Garage gold out of Corpus Christi, Texas, from the Liberty Bell (see #505), who “specialized in a blues-based brand of proto-punk influenced by British groups such as the Yardbirds”. (tasos epit, https://www.youtube.com/watch?v=HUueHSyzV0Q) The unreleased at the time song, written by guitarist Al Hunt, is “a true Garage stomper” (walterfechter8080, https://www.youtube.com/watch?v=Dh8xyaTisqw), a “[f]ast-tempo, fuzz-drenched piece[] with catchy hooks [that] made the group sound like an American version of the Yardbirds with more of an angry punk edge, courtesy of . . . [lead singer Ronnie] Tanner.” (Bruce Eder, https://www.allmusic.com/artist/the-liberty-bell-mn0000259877#biography)
As thomassmith8721 says:
There was West Coast psych. There was East Coast psych. This is Gulf Coast psych, the forgotten psychedelic coast. Great garage guitar. The tone is awesome. I get that Texan Yardbirds promo thing. . . . These guys nailed that psychedelic sound. The guitar/organ combo drives this all the way. Great track.
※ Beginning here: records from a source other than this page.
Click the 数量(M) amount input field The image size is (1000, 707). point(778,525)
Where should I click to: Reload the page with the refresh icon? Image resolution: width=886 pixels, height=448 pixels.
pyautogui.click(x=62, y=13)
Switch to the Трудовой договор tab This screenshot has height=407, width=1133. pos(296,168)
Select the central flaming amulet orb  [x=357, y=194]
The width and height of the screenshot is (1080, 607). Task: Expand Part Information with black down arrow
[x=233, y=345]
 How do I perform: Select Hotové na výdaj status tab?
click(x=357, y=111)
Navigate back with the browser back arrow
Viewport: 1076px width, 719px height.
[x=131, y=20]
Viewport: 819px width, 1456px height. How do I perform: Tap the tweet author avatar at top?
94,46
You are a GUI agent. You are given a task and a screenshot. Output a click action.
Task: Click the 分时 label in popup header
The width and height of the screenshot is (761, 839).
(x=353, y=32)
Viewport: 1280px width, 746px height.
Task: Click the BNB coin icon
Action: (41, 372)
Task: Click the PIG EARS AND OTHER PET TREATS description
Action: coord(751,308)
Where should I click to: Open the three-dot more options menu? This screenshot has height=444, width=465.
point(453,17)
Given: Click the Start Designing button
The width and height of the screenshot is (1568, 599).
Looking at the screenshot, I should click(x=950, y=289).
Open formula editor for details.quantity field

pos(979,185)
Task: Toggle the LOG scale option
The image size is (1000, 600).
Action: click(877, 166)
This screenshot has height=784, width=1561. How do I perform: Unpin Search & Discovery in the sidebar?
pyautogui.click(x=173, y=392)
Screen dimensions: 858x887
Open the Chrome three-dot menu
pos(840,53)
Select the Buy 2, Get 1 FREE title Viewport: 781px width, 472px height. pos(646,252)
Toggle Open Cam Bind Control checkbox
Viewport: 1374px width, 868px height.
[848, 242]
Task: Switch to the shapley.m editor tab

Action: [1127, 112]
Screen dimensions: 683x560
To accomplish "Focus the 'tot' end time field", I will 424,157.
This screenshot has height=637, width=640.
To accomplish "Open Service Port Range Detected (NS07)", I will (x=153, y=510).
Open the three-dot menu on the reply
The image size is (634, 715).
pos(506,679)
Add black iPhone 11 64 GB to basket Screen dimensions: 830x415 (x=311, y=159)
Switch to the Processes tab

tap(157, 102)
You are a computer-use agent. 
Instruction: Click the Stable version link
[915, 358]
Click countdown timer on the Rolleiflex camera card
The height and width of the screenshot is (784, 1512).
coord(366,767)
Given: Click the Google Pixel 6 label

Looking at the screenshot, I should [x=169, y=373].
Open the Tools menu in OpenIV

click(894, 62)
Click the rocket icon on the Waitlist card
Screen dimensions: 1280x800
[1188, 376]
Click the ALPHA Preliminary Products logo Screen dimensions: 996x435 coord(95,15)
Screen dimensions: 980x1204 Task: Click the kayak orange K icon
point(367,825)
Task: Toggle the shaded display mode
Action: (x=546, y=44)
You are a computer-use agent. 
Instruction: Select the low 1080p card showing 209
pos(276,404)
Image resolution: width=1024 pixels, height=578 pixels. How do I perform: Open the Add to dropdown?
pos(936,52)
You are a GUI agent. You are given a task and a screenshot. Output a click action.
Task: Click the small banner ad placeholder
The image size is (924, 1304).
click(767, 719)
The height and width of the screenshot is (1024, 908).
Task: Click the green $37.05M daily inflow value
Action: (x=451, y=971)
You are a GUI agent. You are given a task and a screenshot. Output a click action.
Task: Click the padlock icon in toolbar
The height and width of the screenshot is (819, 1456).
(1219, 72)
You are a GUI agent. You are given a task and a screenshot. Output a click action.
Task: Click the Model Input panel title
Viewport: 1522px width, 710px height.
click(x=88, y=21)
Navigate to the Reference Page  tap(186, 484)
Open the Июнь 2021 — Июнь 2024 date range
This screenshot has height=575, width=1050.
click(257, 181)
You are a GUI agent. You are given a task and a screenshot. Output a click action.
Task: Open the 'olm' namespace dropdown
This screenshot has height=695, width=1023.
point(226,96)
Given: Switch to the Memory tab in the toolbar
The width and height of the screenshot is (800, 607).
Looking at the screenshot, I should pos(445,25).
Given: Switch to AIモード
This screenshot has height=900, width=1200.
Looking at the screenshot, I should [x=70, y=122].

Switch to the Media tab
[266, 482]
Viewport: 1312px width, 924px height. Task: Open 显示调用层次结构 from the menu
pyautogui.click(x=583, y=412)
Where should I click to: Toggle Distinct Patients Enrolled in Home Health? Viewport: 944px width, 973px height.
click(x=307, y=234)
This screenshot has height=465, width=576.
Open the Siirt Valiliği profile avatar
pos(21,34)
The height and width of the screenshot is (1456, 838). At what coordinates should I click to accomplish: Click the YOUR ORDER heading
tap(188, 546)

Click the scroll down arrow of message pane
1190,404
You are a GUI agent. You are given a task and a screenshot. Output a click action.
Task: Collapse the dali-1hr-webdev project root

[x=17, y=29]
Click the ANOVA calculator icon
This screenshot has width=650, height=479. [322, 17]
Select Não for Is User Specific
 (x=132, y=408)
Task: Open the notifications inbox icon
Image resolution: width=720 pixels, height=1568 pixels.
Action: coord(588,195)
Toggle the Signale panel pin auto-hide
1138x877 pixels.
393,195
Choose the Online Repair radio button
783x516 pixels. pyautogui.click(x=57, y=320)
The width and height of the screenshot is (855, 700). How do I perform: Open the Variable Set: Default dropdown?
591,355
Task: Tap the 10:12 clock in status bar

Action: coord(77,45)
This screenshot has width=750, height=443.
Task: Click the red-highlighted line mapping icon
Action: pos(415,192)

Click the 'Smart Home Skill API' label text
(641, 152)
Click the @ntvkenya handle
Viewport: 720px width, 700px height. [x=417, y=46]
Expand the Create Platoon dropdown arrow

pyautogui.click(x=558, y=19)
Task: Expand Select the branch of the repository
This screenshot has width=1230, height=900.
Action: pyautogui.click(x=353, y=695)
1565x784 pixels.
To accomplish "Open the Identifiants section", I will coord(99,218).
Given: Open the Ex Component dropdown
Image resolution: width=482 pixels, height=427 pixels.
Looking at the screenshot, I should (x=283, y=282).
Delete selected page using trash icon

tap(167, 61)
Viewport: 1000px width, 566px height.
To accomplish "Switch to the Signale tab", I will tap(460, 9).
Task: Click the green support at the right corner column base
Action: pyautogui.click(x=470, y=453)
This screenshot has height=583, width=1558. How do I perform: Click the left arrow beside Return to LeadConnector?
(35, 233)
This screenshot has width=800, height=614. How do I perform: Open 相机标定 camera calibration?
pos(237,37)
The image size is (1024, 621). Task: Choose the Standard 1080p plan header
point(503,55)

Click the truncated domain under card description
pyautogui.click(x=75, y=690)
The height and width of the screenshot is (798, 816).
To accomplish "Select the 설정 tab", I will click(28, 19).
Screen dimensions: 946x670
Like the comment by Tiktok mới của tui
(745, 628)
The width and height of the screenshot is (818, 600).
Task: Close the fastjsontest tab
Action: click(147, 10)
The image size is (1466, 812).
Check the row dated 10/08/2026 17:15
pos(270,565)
With a few breaks, the Liberty Bell might have been America’s Yardbirds — as it worked out, however, the group suffered the undeserved fate of being a footnote in the history of Corpus Christi rock bands. . . . [O]riginally named the Zulus[, they] played a mix of blues-rock drifting toward psychedelia, driven by some fairly ambitious guitar work by lead axeman Al Hunt. In 1967, they hooked up with Carl Becker, the co-owner of J-Beck Records, which, at the time, was recording the hottest local band, the Zachary Thaks. Becker signed them to his new Cee-Bee Records, and suggested a name change to the Liberty Bell. . . . The group’s lineup at the time of their first single, a cover of the Yardbirds’ “Nazz Are Blue” backed with a cover of Willie Dixon’s “Big Boss Man,” included Ronnie Tanner on lead vocals, Al Hunt on lead guitar, Richard Painter on rhythm guitar, and Wayne Harrison on bass. This record did well enough locally to justify further recording, and these sessions yielded the best songs of the group’s entire history, “Something for Me,” “For What You Lack,” “I Can See,” and “That’s How It Will Be.” Fast-tempo, fuzz-drenched pieces with catchy hooks, these numbers made the group sound like an American version of the Yardbirds with more of an angry punk edge, courtesy of . . . Tanner. But the real star of the group was . . . Hunt, who wrote most of the material in those days and played like Jeff Beck on a good day. . . . Tanner exited the group in early 1968 and was replaced by Chris Gemiottis, formerly of the Zakary Thaks . . . .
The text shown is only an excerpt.